- [EXERCISE DESCRIPTION]
Pick out every line in the entries below that contains the string "height", and copy each such line in full.

- [Word and item position data]

-=-=-=-=-

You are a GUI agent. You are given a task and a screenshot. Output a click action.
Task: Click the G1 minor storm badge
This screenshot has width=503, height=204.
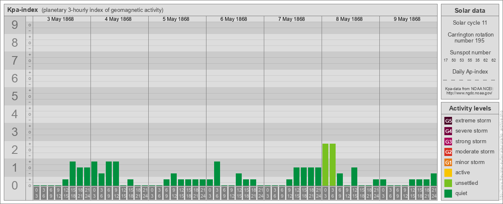point(448,162)
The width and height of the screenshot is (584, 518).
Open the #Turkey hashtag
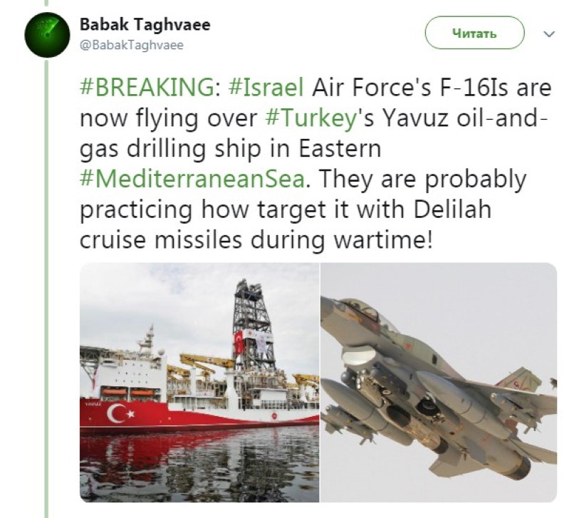click(x=310, y=119)
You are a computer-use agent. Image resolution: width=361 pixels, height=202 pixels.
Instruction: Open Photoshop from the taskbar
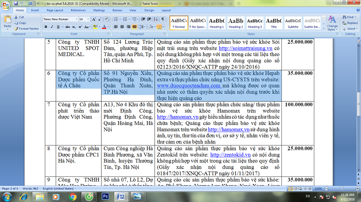coord(106,196)
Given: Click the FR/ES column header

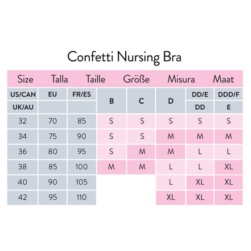Looking at the screenshot, I should 82,94.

-=-=-=-=-

- [CORRECT RESULT]
This screenshot has width=503, height=204.
The width and height of the screenshot is (584, 518).
You are a computer-use agent. Image resolution: width=361 pixels, height=202 pixels.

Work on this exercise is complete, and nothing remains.